METHODS:We describe a phase I, open-label, first-in-human clinical trial of ADP-A2AFP (NCT03132792) in human leukocyte antigen-eligible participants with AFP-expressing HCC (or other tumor) not amenable to transplant/resection who progressed on, were intolerant to, or refused prior systemic therapy. Participants received lymphodepletion chemotherapy (cyclophosphamide 500 mg/m2/day for 3 days and fludarabine 20 mg/m2/day for 3 days, or cyclophosphamide 600 mg/m2/day for 3 days and fludarabine 30 mg/m2/day for 4 days) followed by ADP-A2AFP intravenous infusion. Safety evaluation was the primary objective; response per RECIST v1.1 was the key secondary endpoint.
RESULTS:Twenty-one participants, 20 with advanced HCC and one with gastric hepatoid carcinoma received ≥1 ADP-A2AFP infusion. All participants experienced ≥1 grade 3 or higher adverse event; 52.4% experienced ≥1 grade 3 or higher event considered related to ADP-A2AFP treatment. Six participants experienced cytokine release syndrome (grade 1-2: n = 5; grade 4: n = 1). Best overall responses were complete response (n = 1), partial response (n = 1), and stable disease (n = 12); overall response rate was 9.5%. Eight patients had a stable disease duration of ≥16 weeks. Infiltration of ADP-A2AFP TCR and CD8+ T cells was seen in AFP-positive areas of post-treatment tumor samples. A relationship was demonstrated between increased ADP-A2AFP dose and serum AFP reduction in responders.

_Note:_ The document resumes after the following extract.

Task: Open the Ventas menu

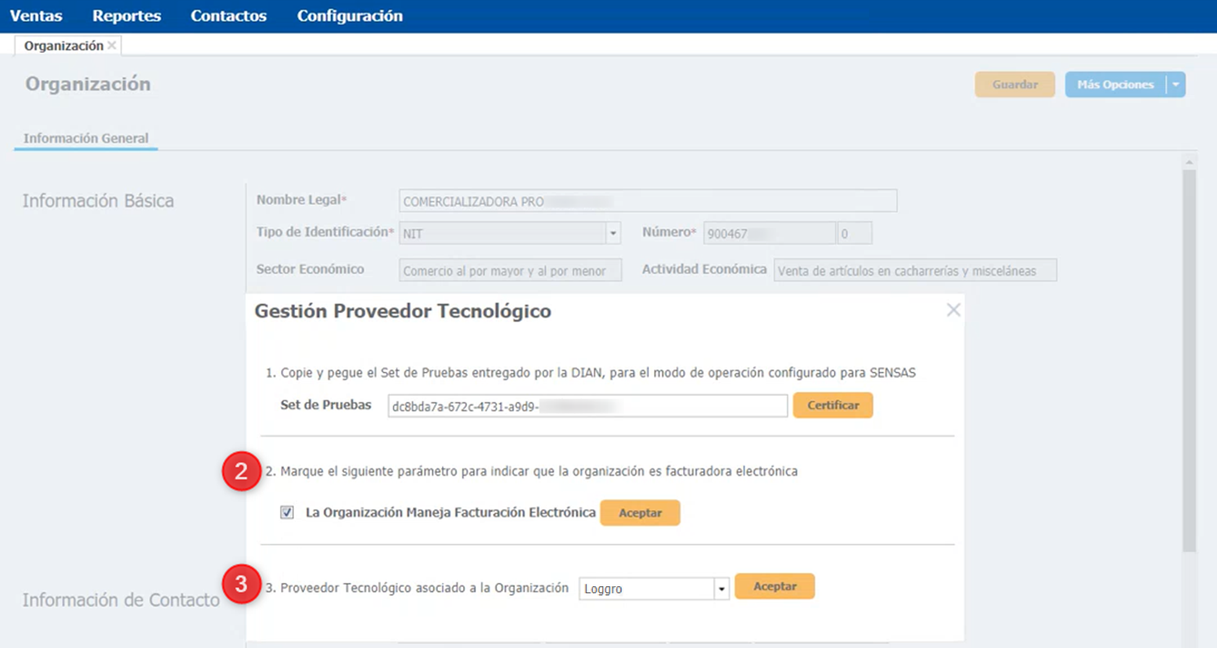Action: [x=36, y=16]
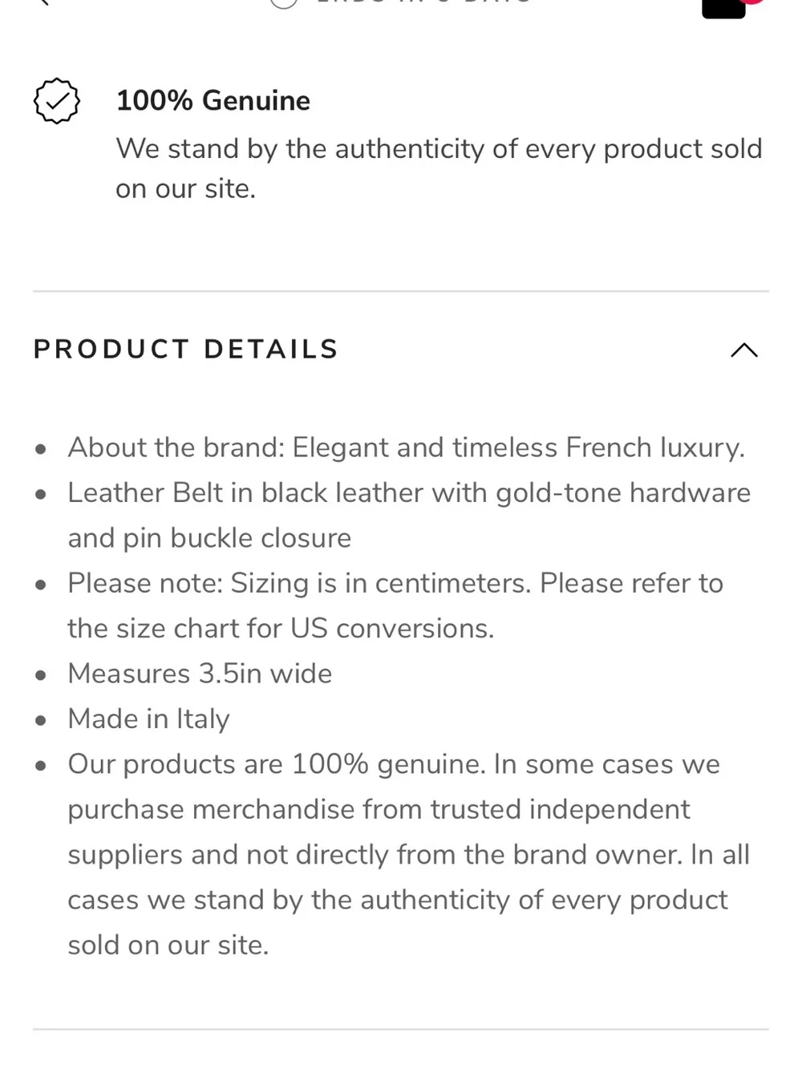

CONCLUSIONS:Lymphodepletion chemotherapy followed by ADP-A2AFP TCR T-cell therapy showed a manageable safety profile and preliminary indications of antitumor activity in these previously treated patients.
IMPACT AND IMPLICATIONS:Adoptive T-cell therapy could be a much-needed additional treatment strategy for advanced hepatocellular carcinoma. Clinicians and researchers interested in the development of adoptive T-cell therapies for advanced solid tumors will be interested to learn that in this phase I trial, ADP-A2AFP T-cell receptor T-cell therapy was associated with an acceptable benefit-to-risk profile and encouraging antitumor activity, illustrating the treatment potential of adoptive T-cell therapy for advanced hepatocellular carcinoma.
GOV NUMBER:NCT03132792; first posted 2017-04-08.